A couple of quotes about a moron Republican president: he devotes his public life to translating a complicated world of public affairs he barely comprehends into those values he never questions. Like much of America, he contained contradictions, but never experienced them.

About Reagan, but there is a certain familiarity, no?

Lott’s embrace of Strom the racist as well as Strom the man has finally made the NY Times, as he issues a non-apology apology, which says he doesn’t embrace the discarded policies of the past. Not the “wrong” policies or the “racist” policies of the past, just the discarded ones. Jesse Jackson has demanded he resign. I’d go further and demand that Tom Daschle resign as well, for this comment on Lott: "There are a lot of times when he and I go to the microphone and would like to say things we meant to say differently, and I'm sure this was one of those cases for him, as well." Salon has tried to get comments from Joe Lieberman, Nancy Pelosi etc, without success.

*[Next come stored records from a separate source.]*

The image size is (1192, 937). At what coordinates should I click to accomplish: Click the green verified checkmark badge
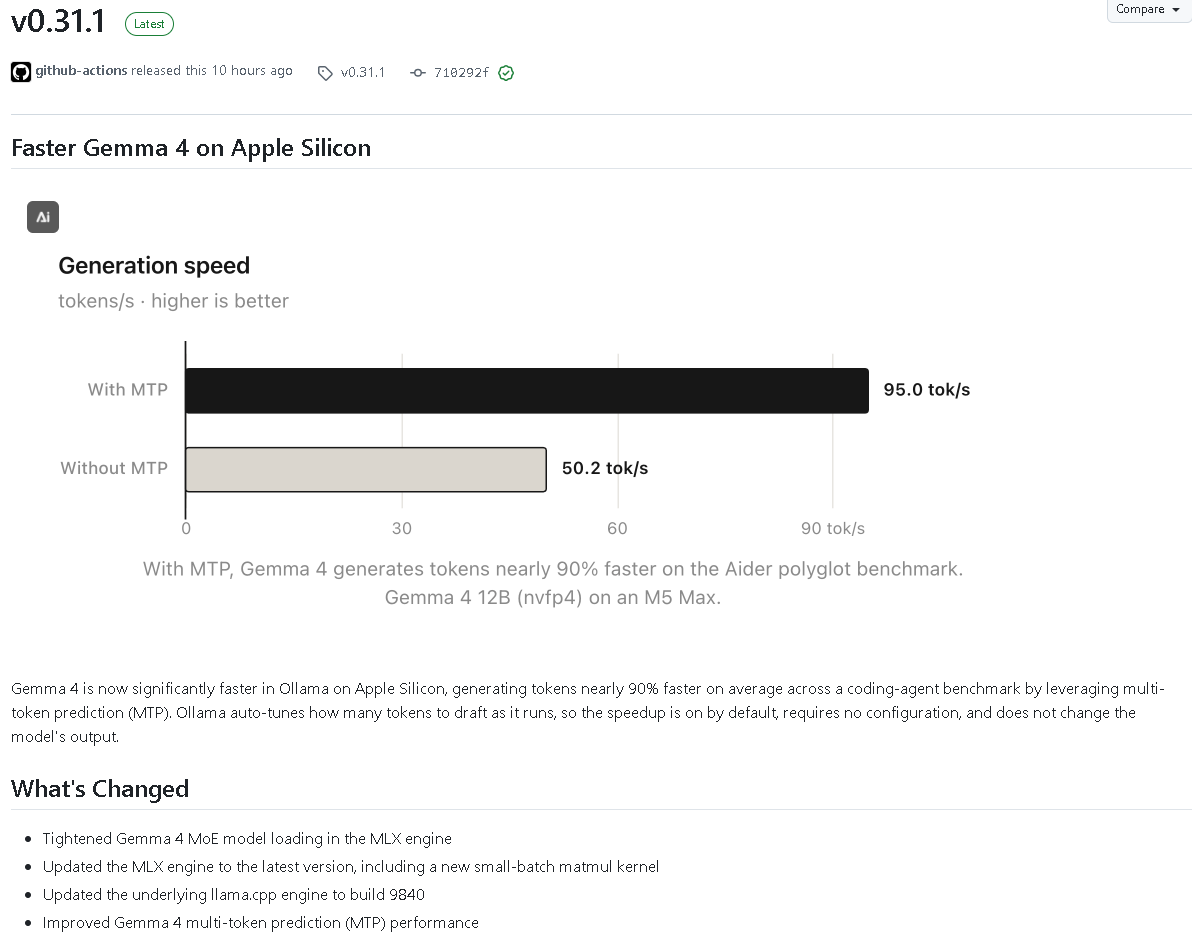click(506, 73)
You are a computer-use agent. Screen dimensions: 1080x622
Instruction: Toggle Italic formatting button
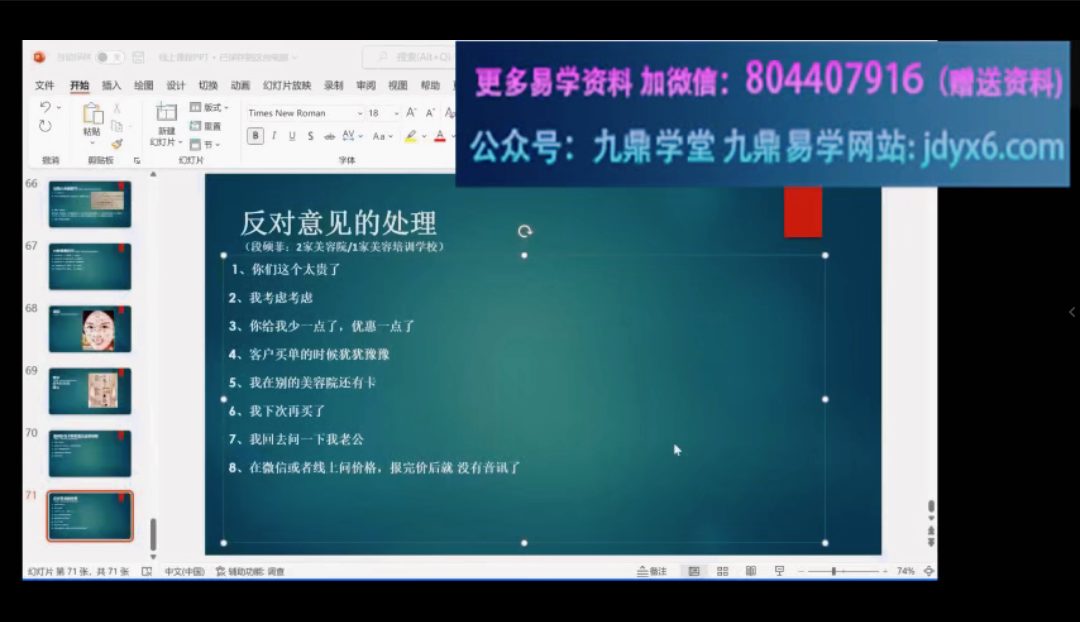(274, 136)
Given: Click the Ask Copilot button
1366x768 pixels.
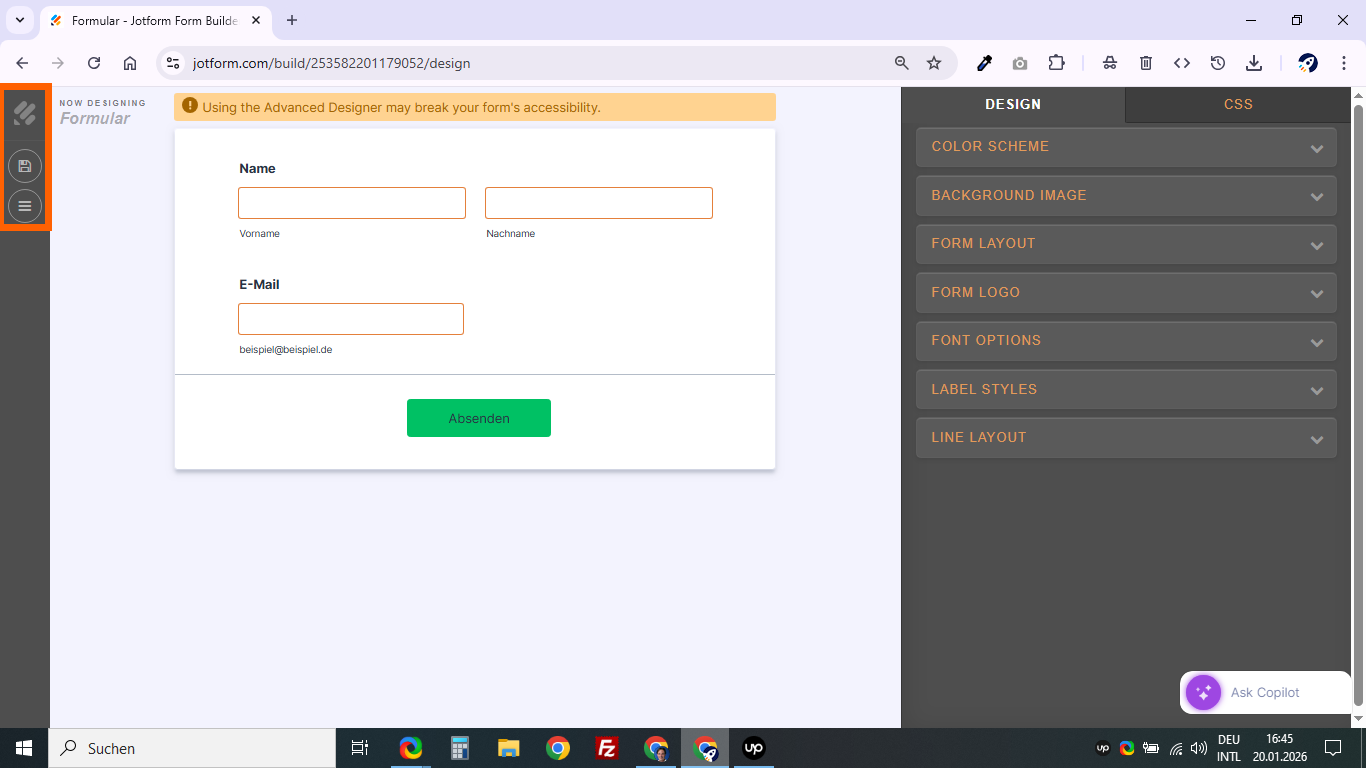Looking at the screenshot, I should point(1265,692).
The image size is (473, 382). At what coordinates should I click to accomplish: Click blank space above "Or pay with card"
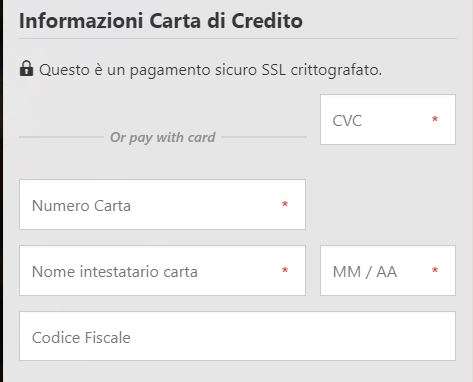pyautogui.click(x=162, y=108)
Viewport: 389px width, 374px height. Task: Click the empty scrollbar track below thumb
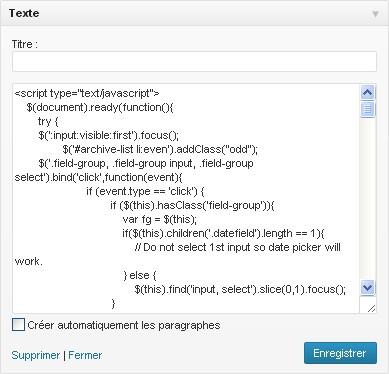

Bush is evidently working on a plan for prescription drug benefits for Medicare recipients--but only if they move from fee-for-service to HMOs and pay higher fees for doctor visits. Shame.

Today’s NY Times has headlines at opposite ends of the front page, one about the US being the first to get the Iraqi report, the other that a judge lets Cheney keep his energy policy contacts secret. Transparency is for other people. The judge, a Bush appointee, fancy that, used to be deputy for Kenneth Starr, when he had a very different set of ideas about the level of privacy due to the White House.

Incidentally, the Iraqi report will contain the names of the Western companies that helped it build up its weapons inventory. Expect some familiar names.

So the new secretary of the Treasury is to be a railroad executive. Yes, railroads, the model for the American business of the future. Well, CFX is the largest railroad company in the East, and I guess its fierce competitiveness did manage to drive into bankruptcy United, the largest company selling travel on those new-fangled flying machines (it’ll never catch on). Snow is one of those executives who benefitted by his company lending him money to buy stock in the company, and then forgiving the loan when the stock plummeted (a practice since made illegal). It must be nice when your actions or incompetence have no personal consequences whatsoever. It must also be nice not to have to pay taxes, like CFX (see the report from the Citizens for Tax Justice).

Speaking of United, is it really the function of the federal government to be engaged in screwing employees, refusing to give the company a loan as long as its mechanics and pilots are making above minimum wage?

Salon reminds me of the most famous Iran-Contra-hearings quote from John Poindexter, now head of the Total Information Awareness program: “to the best of my knowledge, I can’t recall.” I guess knowledge isn’t power, after all.

Are You Now or Have You Ever Been?: The Bush admin is thinking of defining membership in Al Qaida as a war crime for the purposes of its military tribunals. Guess that takes care of that whole “finding evidence of a crime” problem.

The US will spend $92 million for 6 Iraqi opposition groups which share our values, including the Movement for Constitutional Monarchy and the Supreme Council of the Islamic Revolution in Iraq (which is based in Iran). Because the world needs more monarchs and more Islamic revolutions. Can’t have enough of them.

We are also going to sell arms to the vicious government of Algeria.

Georgia Republicans are planning a law to make women intending abortions (called “executions” in the bill) to go to court to get a death warrant. Then a guardian would be appointed for the fetus, who could demand a jury trial....

From the Telegraph: A vicar has apologised for giving a sermon at a children's carol concert in which he told them that Father Christmas could not "scientifically exist". Parents said they were horrified after the Rev Lee Rayfield told the children, some aged three, that Father Christmas and his reindeer would "literally blow up" if they had to deliver all those presents.